[ACTIVITY] In your output, repeat each entry exactly and include no pictures.

--- START ---

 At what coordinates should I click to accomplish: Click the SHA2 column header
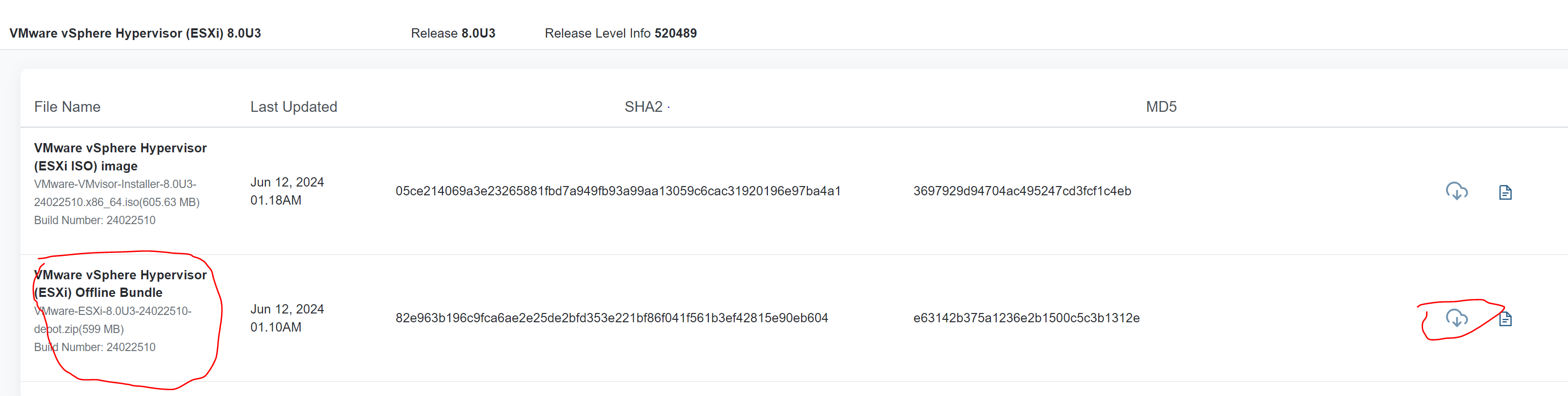pos(643,106)
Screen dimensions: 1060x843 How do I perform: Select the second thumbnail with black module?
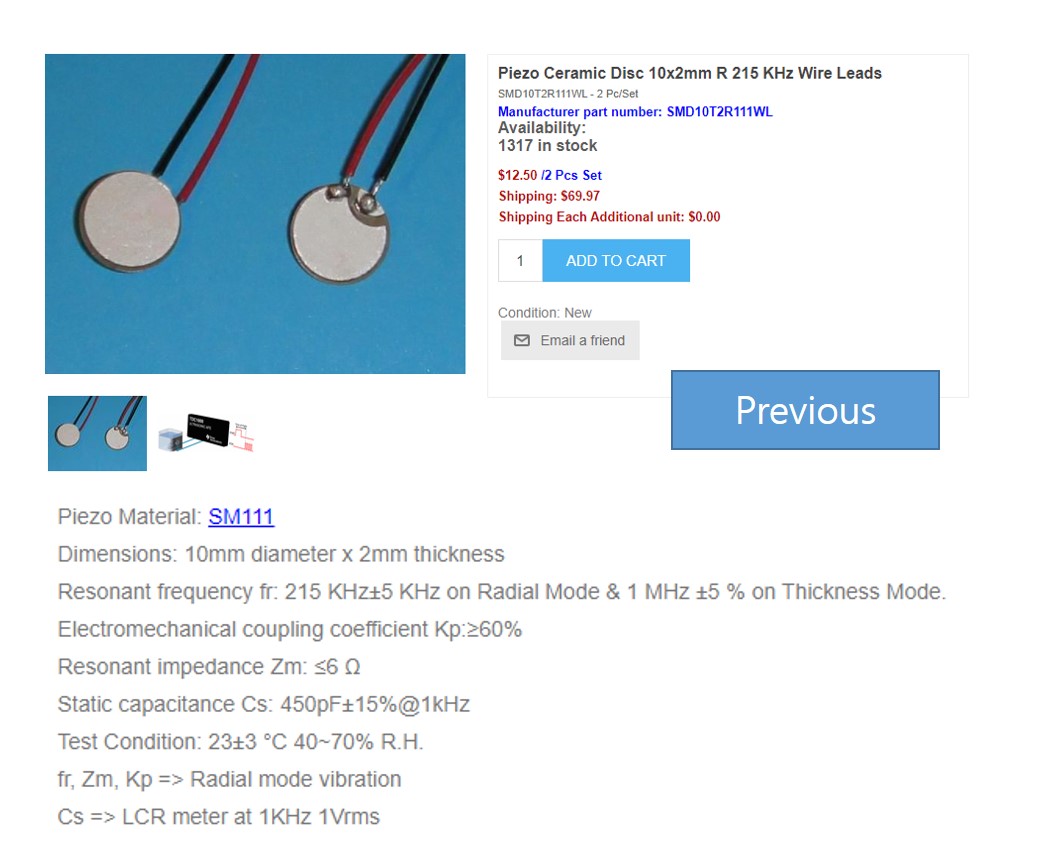point(206,433)
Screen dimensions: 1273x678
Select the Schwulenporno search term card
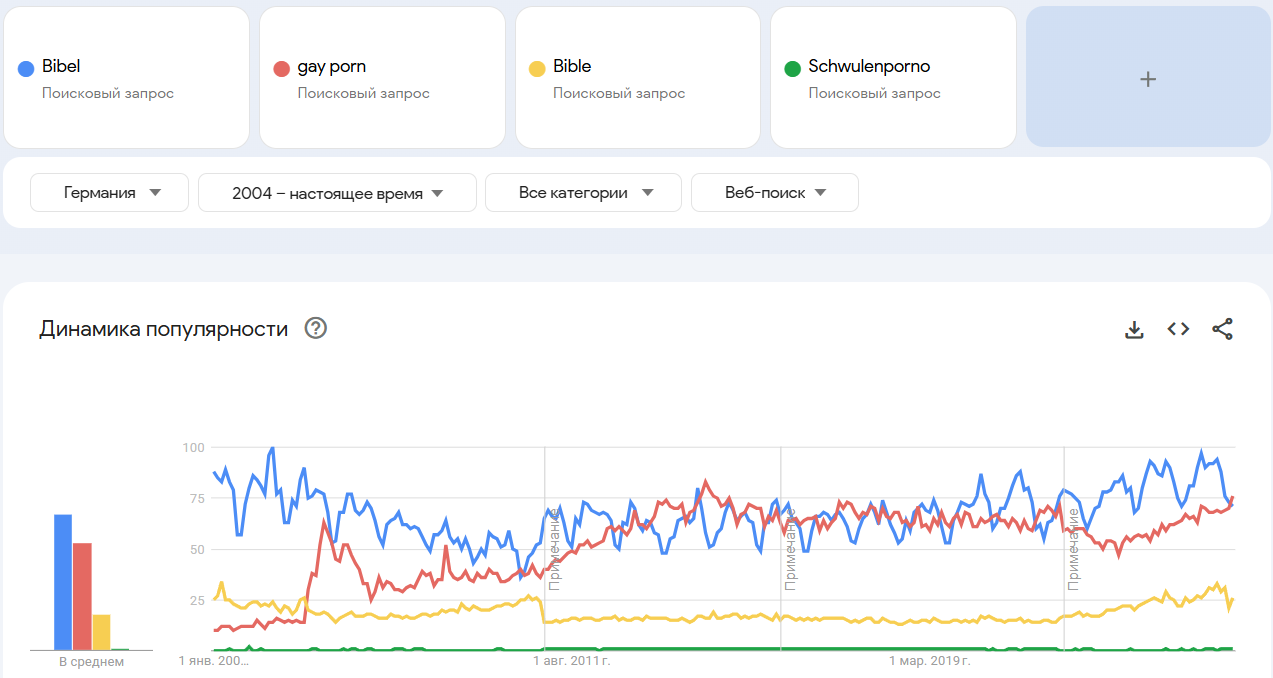coord(893,78)
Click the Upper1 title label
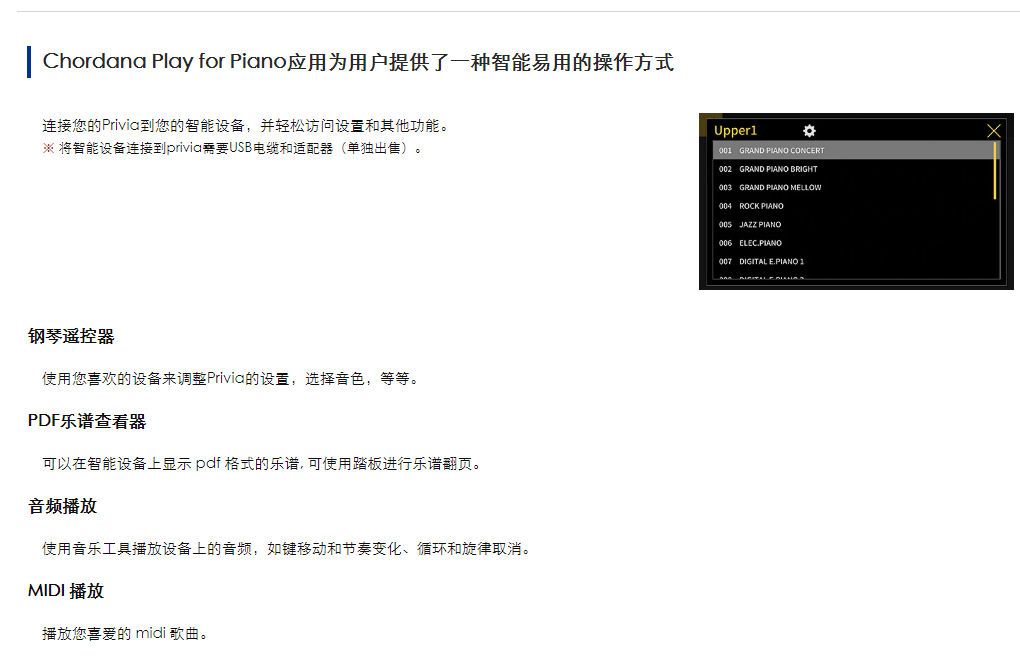Screen dimensions: 1020x660 tap(735, 131)
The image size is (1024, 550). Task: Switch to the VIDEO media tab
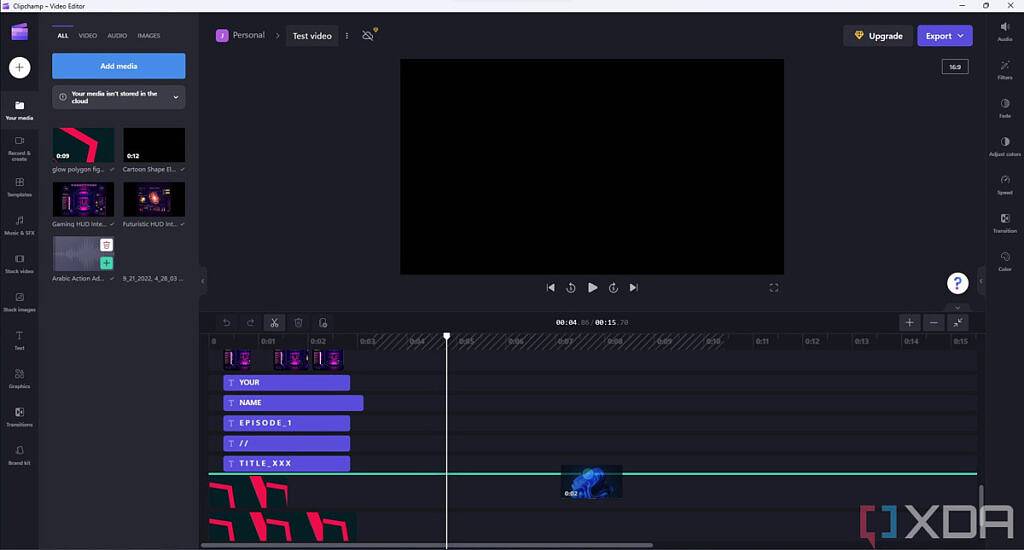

--- END ---

[YOUR RESPONSE]
 At what coordinates should I click to accomplish: Click the SHA2 column header
pos(643,106)
Screen dimensions: 1060x843 How do I perform: Select the second thumbnail with black module?
point(206,433)
Screen dimensions: 1273x678
Select the Schwulenporno search term card
coord(893,78)
Click the Upper1 title label
Screen dimensions: 1020x660 tap(735, 131)
The image size is (1024, 550). Task: Switch to the VIDEO media tab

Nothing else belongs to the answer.